■ **Element and text location data**
# # # # #

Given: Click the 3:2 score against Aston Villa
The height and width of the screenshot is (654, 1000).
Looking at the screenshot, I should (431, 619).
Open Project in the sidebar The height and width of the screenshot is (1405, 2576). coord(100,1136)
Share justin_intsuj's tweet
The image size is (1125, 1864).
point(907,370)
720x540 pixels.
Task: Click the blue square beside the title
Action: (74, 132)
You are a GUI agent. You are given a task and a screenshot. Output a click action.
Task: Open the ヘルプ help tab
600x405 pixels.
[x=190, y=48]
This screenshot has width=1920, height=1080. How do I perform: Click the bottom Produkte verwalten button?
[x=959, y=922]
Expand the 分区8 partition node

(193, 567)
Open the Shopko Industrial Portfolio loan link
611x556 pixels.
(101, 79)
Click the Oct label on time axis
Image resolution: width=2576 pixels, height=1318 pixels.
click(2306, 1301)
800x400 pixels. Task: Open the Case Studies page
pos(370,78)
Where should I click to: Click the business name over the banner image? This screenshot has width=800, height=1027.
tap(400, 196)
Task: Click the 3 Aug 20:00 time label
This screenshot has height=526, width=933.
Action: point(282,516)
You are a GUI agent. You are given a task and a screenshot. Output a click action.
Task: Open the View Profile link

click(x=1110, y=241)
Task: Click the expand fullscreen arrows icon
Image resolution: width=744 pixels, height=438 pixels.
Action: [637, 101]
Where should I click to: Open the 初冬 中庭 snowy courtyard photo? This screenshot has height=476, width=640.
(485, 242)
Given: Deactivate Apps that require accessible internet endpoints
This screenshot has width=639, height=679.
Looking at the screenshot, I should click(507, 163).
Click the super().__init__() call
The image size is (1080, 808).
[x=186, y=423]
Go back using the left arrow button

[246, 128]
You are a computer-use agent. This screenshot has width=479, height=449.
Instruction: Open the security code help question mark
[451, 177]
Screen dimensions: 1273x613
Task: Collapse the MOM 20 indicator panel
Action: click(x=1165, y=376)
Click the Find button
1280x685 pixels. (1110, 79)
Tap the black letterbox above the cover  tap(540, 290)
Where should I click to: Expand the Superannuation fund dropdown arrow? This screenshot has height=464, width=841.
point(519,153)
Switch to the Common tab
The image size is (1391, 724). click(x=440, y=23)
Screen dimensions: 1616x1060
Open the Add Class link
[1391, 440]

# # # # #

■ **Set exercise**
Reproduce all of the data above, substituting "screen agent" for each occurrence of "GUI agent" and leaving everything else unchanged.

■ **Worked answer**
Given: Click the 3:2 score against Aston Villa
The height and width of the screenshot is (654, 1000).
Looking at the screenshot, I should (431, 619).
Open Project in the sidebar The height and width of the screenshot is (1405, 2576). coord(100,1136)
Share justin_intsuj's tweet
The image size is (1125, 1864).
point(907,370)
720x540 pixels.
Task: Click the blue square beside the title
Action: (74, 132)
You are a screen agent. You are given a task and a screenshot. Output a click action.
Task: Open the ヘルプ help tab
600x405 pixels.
[x=190, y=48]
This screenshot has width=1920, height=1080. How do I perform: Click the bottom Produkte verwalten button?
[x=959, y=922]
Expand the 分区8 partition node

(193, 567)
Open the Shopko Industrial Portfolio loan link
611x556 pixels.
(101, 79)
Click the Oct label on time axis
Image resolution: width=2576 pixels, height=1318 pixels.
click(2306, 1301)
800x400 pixels. Task: Open the Case Studies page
pos(370,78)
Where should I click to: Click the business name over the banner image? This screenshot has width=800, height=1027.
tap(400, 196)
Task: Click the 3 Aug 20:00 time label
This screenshot has height=526, width=933.
Action: point(282,516)
You are a screen agent. You are given a task and a screenshot. Output a click action.
Task: Open the View Profile link

click(x=1110, y=241)
Task: Click the expand fullscreen arrows icon
Image resolution: width=744 pixels, height=438 pixels.
Action: [637, 101]
Where should I click to: Open the 初冬 中庭 snowy courtyard photo? This screenshot has height=476, width=640.
(485, 242)
Given: Deactivate Apps that require accessible internet endpoints
This screenshot has width=639, height=679.
Looking at the screenshot, I should click(507, 163).
Click the super().__init__() call
The image size is (1080, 808).
[x=186, y=423]
Go back using the left arrow button

[246, 128]
You are a computer-use agent. This screenshot has width=479, height=449.
Instruction: Open the security code help question mark
[451, 177]
Screen dimensions: 1273x613
Task: Collapse the MOM 20 indicator panel
Action: click(x=1165, y=376)
Click the Find button
1280x685 pixels. (1110, 79)
Tap the black letterbox above the cover  tap(540, 290)
Where should I click to: Expand the Superannuation fund dropdown arrow? This screenshot has height=464, width=841.
point(519,153)
Switch to the Common tab
The image size is (1391, 724). click(x=440, y=23)
Screen dimensions: 1616x1060
Open the Add Class link
[1391, 440]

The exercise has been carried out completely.